What this task involves | Your output should be the lines from the one that contains "Where should I click to: Click the Server" to the end of the listing, transcribed exactly. Include nothing else.

######

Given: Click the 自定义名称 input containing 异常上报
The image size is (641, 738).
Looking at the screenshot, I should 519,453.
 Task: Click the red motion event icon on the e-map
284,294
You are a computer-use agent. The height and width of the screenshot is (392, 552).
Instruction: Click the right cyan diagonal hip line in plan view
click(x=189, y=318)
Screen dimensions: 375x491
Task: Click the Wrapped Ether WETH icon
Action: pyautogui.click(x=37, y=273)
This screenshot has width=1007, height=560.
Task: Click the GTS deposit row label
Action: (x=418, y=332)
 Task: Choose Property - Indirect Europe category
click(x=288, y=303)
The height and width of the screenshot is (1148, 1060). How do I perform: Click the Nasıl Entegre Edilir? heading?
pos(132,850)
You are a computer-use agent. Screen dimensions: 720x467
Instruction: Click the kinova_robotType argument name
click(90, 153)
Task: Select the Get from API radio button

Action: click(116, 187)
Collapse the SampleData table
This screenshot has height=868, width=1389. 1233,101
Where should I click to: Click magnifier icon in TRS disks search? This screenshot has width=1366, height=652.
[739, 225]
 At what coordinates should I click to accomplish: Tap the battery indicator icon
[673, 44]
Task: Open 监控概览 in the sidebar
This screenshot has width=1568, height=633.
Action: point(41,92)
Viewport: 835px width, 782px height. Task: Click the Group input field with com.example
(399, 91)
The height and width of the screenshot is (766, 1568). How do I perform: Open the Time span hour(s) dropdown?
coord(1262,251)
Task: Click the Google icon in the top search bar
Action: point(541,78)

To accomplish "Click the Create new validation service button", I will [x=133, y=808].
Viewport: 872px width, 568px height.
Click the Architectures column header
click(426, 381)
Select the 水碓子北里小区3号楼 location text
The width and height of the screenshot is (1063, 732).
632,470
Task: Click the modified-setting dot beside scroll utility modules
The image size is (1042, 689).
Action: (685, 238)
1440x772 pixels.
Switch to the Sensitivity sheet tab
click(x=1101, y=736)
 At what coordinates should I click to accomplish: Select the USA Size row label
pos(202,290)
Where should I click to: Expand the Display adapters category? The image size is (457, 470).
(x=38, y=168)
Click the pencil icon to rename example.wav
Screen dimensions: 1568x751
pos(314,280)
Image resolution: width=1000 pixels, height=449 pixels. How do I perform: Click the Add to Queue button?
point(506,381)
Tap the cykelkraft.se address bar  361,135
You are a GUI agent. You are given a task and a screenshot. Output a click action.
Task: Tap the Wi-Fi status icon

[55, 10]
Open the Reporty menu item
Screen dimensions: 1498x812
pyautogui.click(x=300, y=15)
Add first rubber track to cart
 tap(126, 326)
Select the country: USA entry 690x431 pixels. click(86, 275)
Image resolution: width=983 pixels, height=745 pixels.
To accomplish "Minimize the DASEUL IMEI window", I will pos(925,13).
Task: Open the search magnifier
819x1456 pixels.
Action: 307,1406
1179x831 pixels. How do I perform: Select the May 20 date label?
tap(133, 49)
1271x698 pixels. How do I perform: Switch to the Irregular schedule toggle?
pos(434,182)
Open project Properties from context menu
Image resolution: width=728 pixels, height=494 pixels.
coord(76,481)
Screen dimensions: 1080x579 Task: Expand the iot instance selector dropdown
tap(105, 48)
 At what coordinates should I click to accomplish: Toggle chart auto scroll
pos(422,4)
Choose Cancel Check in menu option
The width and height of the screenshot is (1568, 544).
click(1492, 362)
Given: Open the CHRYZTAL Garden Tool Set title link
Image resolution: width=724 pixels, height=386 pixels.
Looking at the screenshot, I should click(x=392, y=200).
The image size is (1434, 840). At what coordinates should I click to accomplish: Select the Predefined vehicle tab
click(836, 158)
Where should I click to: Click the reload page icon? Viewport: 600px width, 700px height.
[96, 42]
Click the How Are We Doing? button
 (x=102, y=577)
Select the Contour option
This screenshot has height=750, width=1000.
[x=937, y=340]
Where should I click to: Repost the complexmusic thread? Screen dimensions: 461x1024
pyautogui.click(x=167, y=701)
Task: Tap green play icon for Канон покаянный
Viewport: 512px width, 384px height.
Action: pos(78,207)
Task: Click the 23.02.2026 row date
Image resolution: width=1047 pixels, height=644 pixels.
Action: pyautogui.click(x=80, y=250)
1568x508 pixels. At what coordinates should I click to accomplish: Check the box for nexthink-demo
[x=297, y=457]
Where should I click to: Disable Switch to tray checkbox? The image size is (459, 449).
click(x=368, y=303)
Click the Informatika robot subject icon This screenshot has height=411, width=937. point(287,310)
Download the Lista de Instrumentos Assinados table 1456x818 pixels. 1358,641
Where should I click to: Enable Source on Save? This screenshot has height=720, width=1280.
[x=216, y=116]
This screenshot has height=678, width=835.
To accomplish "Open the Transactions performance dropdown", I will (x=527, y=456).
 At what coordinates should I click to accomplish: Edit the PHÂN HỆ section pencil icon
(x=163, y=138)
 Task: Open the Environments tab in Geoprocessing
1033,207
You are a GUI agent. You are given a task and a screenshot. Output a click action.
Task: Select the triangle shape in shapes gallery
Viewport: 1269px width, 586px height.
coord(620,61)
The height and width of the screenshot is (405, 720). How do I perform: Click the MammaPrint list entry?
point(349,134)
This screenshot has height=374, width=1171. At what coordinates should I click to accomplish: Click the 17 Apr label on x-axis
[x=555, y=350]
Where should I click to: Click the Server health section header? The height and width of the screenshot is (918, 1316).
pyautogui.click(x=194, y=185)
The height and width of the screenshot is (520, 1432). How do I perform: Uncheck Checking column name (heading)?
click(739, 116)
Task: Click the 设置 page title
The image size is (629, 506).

######

Expected answer |
Where should I click to: Click the Server health section header? The height and width of the screenshot is (918, 1316).
pyautogui.click(x=194, y=185)
The height and width of the screenshot is (520, 1432). How do I perform: Uncheck Checking column name (heading)?
click(739, 116)
Task: Click the 设置 page title
The image size is (629, 506).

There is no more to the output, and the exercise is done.